When the International Education Strategy was first published last year it set a clear intention and commitment to the sector that international education was firmly on the Government’s agenda – with a specific target to increase international student numbers to 600,000 per year by 2030.
Elaborating on this point, the Strategy stated one of its aims was to:
Continue to provide a welcoming environment for international students and develop an increasingly competitive offer. This includes extending the post-study leave period, considering where the visa process could be improved, supporting employment, and ensuring existing and prospective students continue to feel welcome.
And while these points were very welcome, the strategy overlooked two critical elements:
- What do the students think?
- How do we measure the value of the international student experience?

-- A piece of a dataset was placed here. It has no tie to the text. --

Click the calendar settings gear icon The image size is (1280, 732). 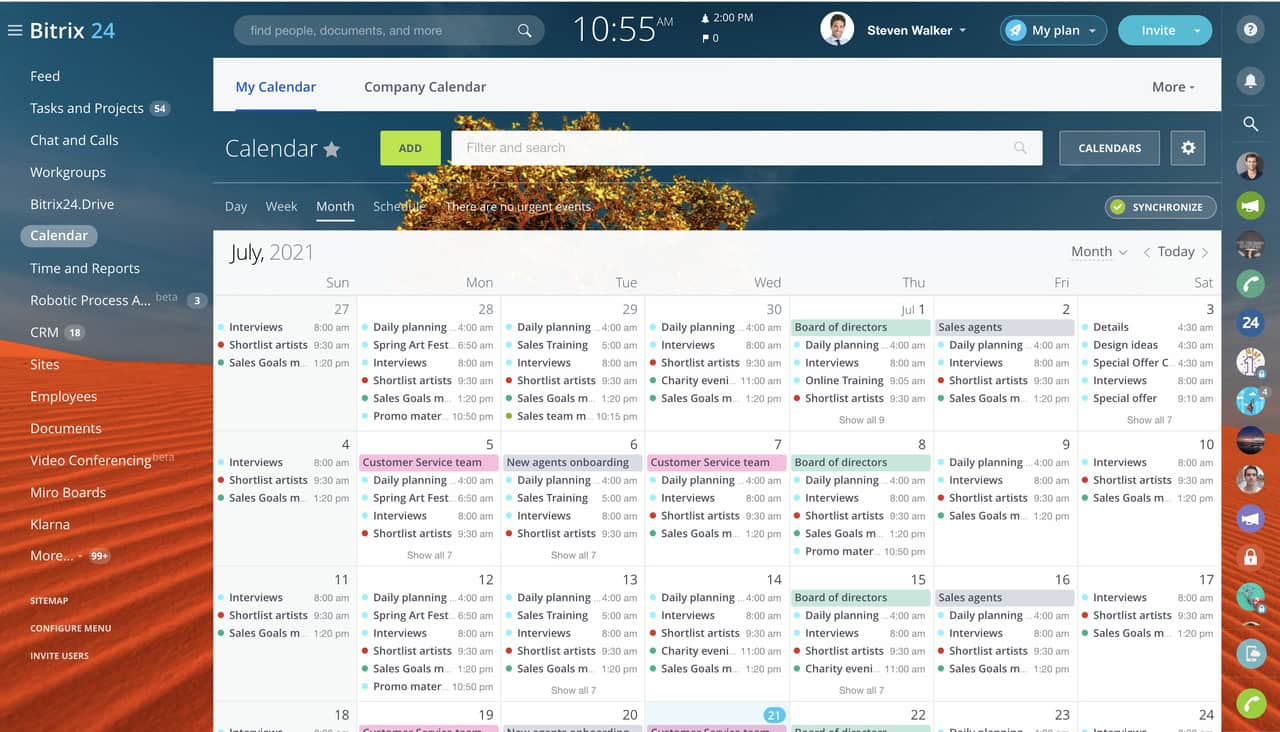point(1188,147)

This is where UKCISA and our expertise in supporting international students, forged over more than 50 years, comes in to play.

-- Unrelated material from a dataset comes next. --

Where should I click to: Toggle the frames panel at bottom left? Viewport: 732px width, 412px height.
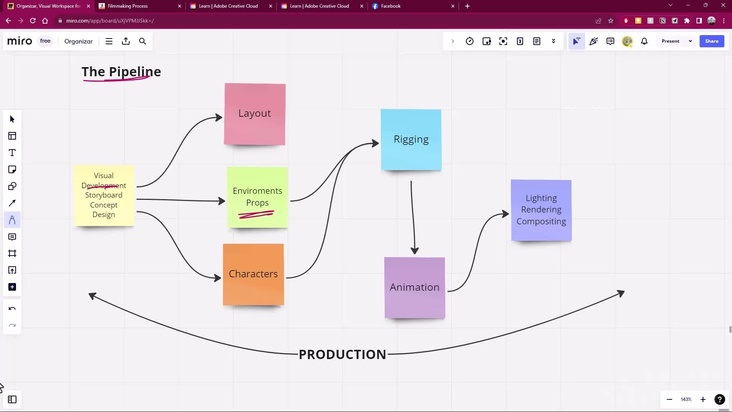12,399
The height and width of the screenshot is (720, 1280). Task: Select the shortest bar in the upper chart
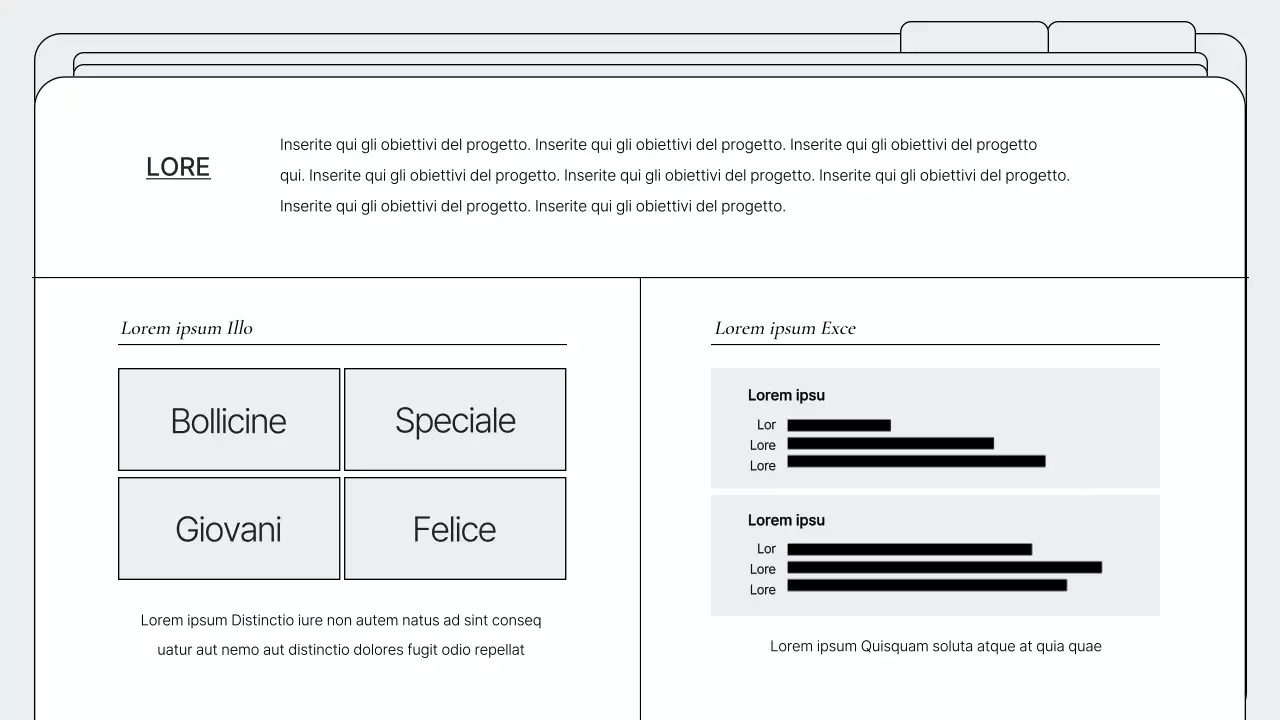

Delivering a world-class international student experience
In July, we published our policy position paper Delivering a world-class international student experience, setting out the 15 key steps the Government needs to take to deliver on the ambitions in the Strategy – from expanding flexibility in the immigration system, to developing an International Student Charter.
So what do we mean by this? Well, defining what a world-class international student experience actually is may well be subjective, but there are some clear and cohesive threads, such as ensuring students feel welcome, safe and part of their communities; that they are listened to; and their wider contributions to their communities are appreciated beyond the sector.
Every day our specialist team of advisers support prospective international students – and staff at our member institutions – to navigate the complexities of the UK immigration system so that they can come to the UK for their studies. The sheer volume of requests we receive is indicative of the pressing need for reform. That’s why in our position paper we call for the recent COVID-19 concessions to be extended and generally for a more flexible, accessible, fairer and equitable immigration system that makes international students feel welcome right from the start of their journey. The new points-based immigration system goes some way to address this, with the introduction of the Student Route (which recently replaced the Tier 4 immigration route) we can expect to see a streamlined, fairer process for all – and our team at UKCISA has contributed to the simplification of the new rules.
Of course, a student’s experience is only just beginning at this stage, taking them right through from their studies, to graduation, and then onwards to the world of work where the skills and knowledge they have gained are applied. Ensuring each of these stages are considered and built into any policies designed to enhance the international student experience is critical.
Demonstrating our commitment through an International Student Charter
If the International Education Strategy is a commitment to the sector from government, then an International Student Charter would be our commitment to the students themselves.
Designed in partnership with international students and those who support them, such a charter would provide:
- a clear message of welcome;
- an indication of what international students can expect at each stage of their journey; and
- a framework to evaluate the international student experience.
After all, how do we know if we are hitting the targets laid out in the International Education Strategy – or indeed the right ones – if we don’t ask the students themselves?
Ultimately, the Charter would help the sector showcase the excellent student support it already offers, while providing a stimulus to improve where there are gaps. It will also enable us to develop new initiatives, for example to address the employability agenda. Across the sector, there is an appetite to address this and develop a better understanding of international graduate outcomes, but we need the right resources to address it.
Building our evidence base is a central theme to our position paper and this is something we believe the Charter could help support by celebrating excellence and providing a clear structure in which to identify examples of best practice. More to the point, it would cement the importance of student experience and position student voice as central to policymaking. As one of our #WeAreInternational Student Ambassadors, Michelle Jideofor, says:
It’s necessary to have international students represent international students. We know our struggles; we have gone through them, so we better know how to deal with them. Being in spaces where we can influence policy, discussing and representing international students who otherwise would not be able to have their say is critical.
Looking to the future
So what’s next? Our ambition is to see the 15 policies laid out in our position paper reflected in the refreshed International Education Strategy, which is due to be published imminently.
Through the #WeAreInternational campaign and Student Ambassador Programme, UKCISA will continue to lead a collaborative effort to provide a platform for international students themselves to engage in policy dialogue and influence change.
UKCISA will continue to use its expertise to support the ambitions set out in the first iteration of the International Education Strategy – namely advising on reforms in the immigration system, ensuring international students continue to feel welcome and creating the conditions which help students forge a lifelong connection to the UK.